> _PROBLEM REQUIREMENTS_:
From the line that holds "Image resolution: width=836" to the end of the records, reproduce every line exactly. No pictures.

> _Source data_:
□ □ □ □
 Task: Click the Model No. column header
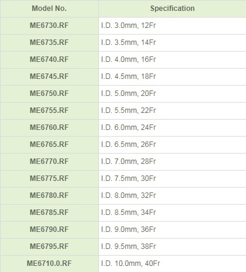[x=49, y=9]
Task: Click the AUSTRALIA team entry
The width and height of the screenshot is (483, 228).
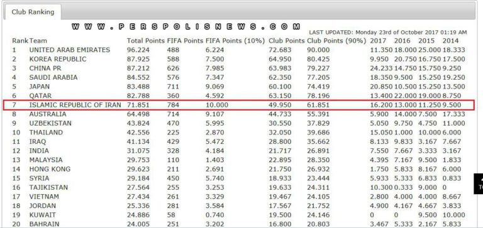Action: (48, 114)
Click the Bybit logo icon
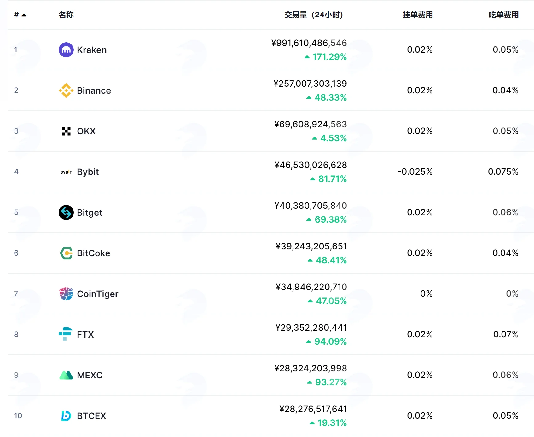Image resolution: width=534 pixels, height=437 pixels. [66, 172]
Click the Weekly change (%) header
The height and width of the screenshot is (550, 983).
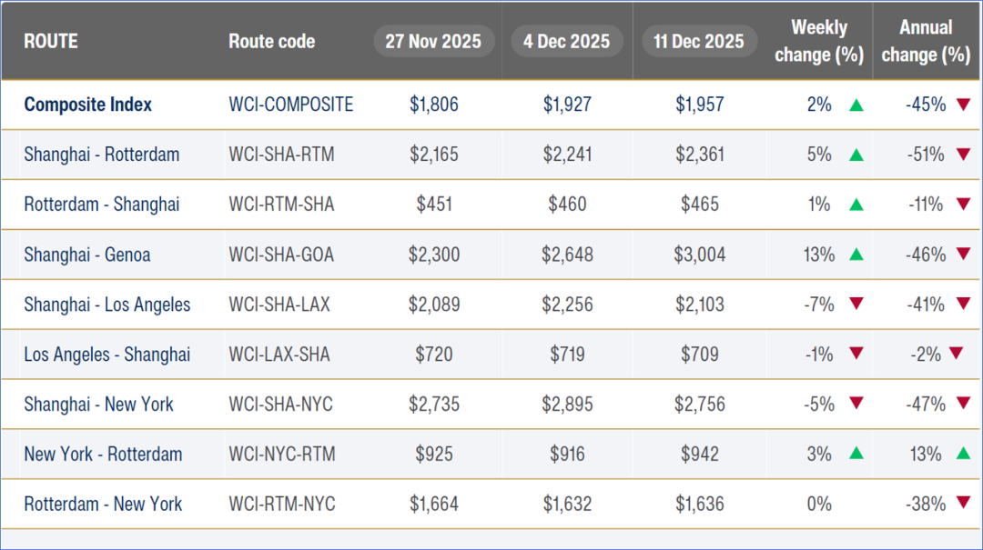pos(818,42)
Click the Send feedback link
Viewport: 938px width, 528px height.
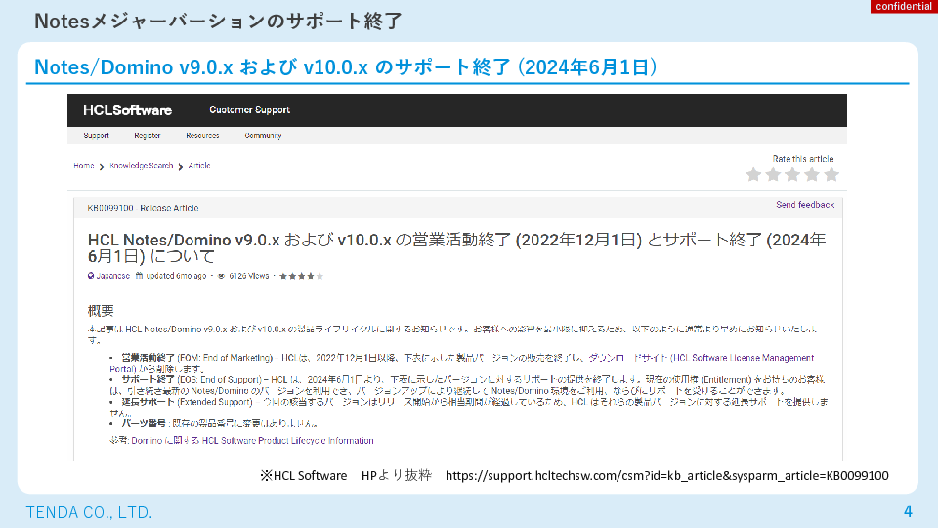click(805, 205)
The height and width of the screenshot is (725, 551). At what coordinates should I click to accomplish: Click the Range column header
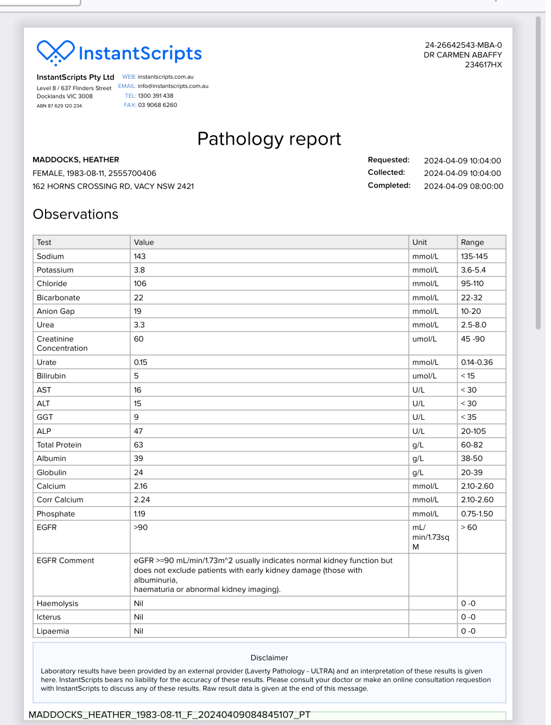tap(472, 242)
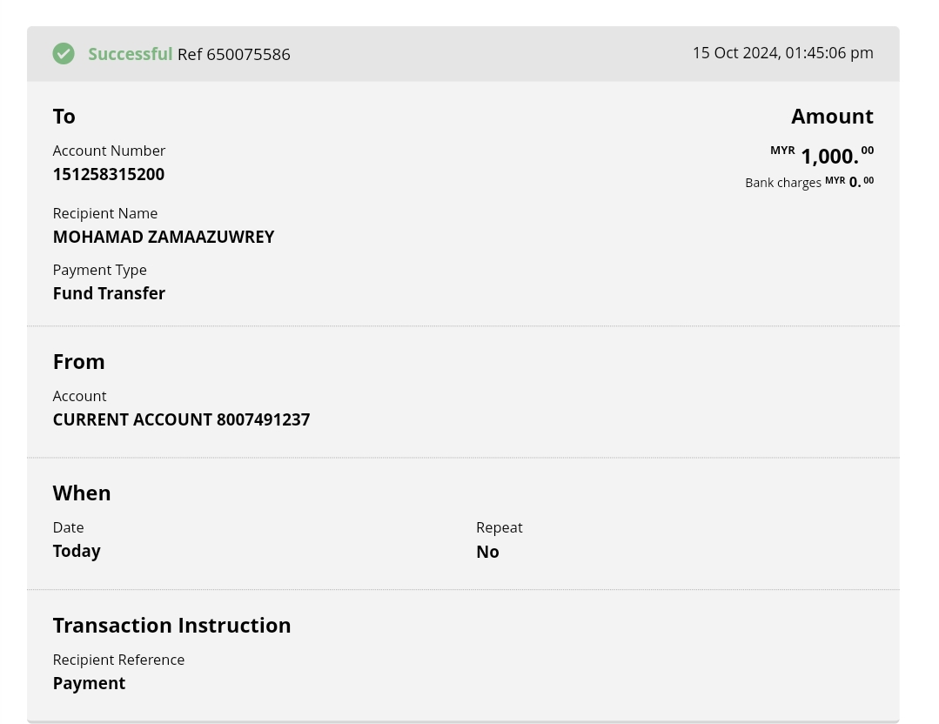
Task: Click the "Fund Transfer" payment type value
Action: [109, 293]
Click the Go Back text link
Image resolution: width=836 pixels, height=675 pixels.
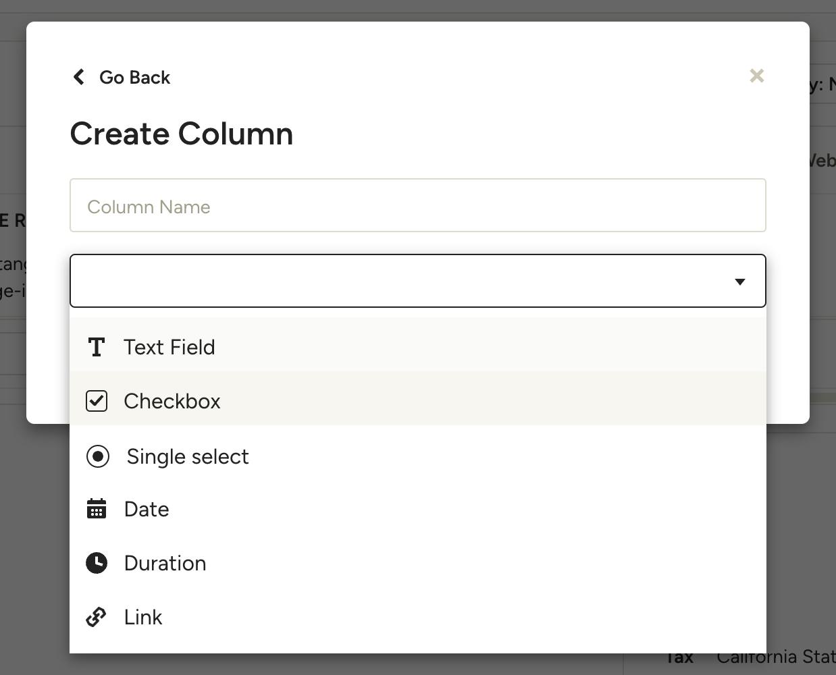click(x=134, y=78)
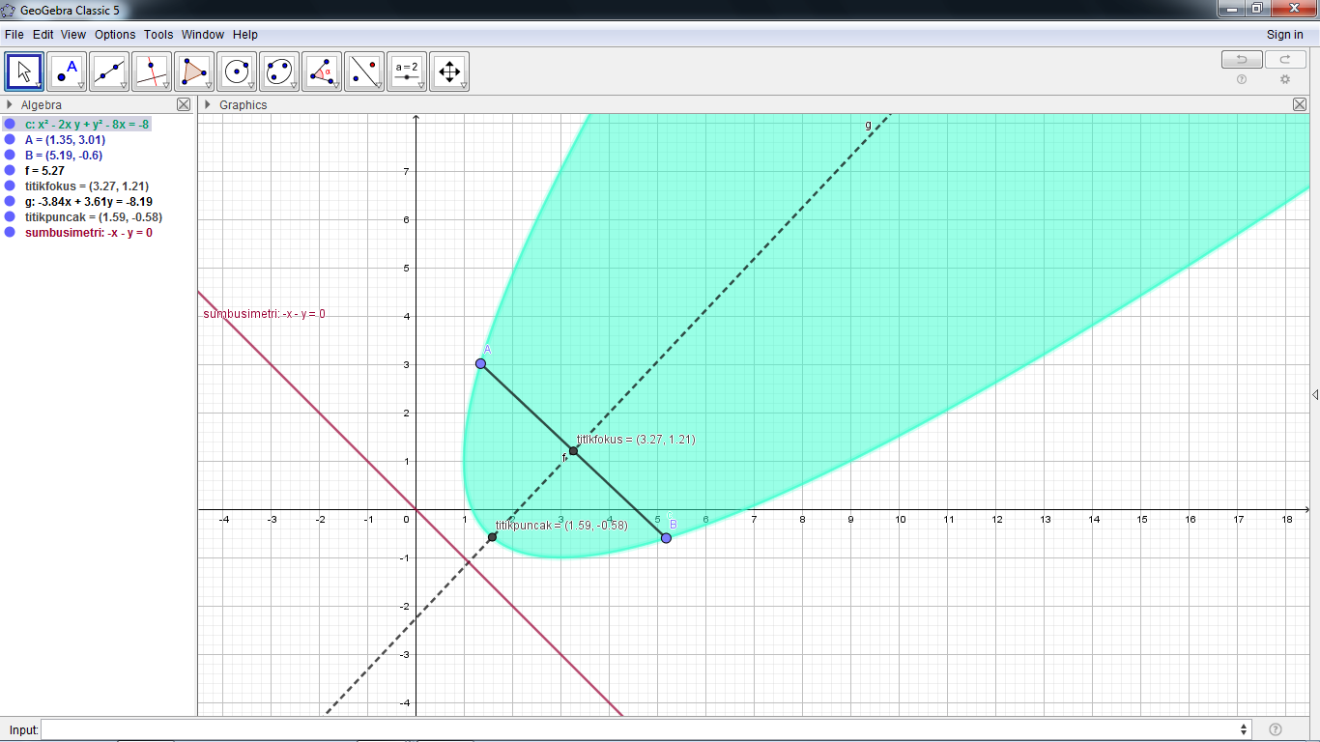The height and width of the screenshot is (742, 1320).
Task: Select the Ellipse conic tool
Action: click(x=279, y=71)
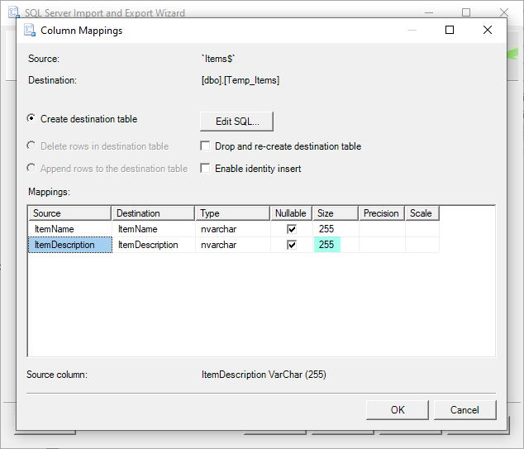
□ □ □ □
> _SOLUTION TO THIS TASK_:
Image resolution: width=836 pixels, height=675 pixels.
click(x=134, y=78)
The height and width of the screenshot is (742, 1320).
Task: Select the Ellipse conic tool
Action: click(x=279, y=71)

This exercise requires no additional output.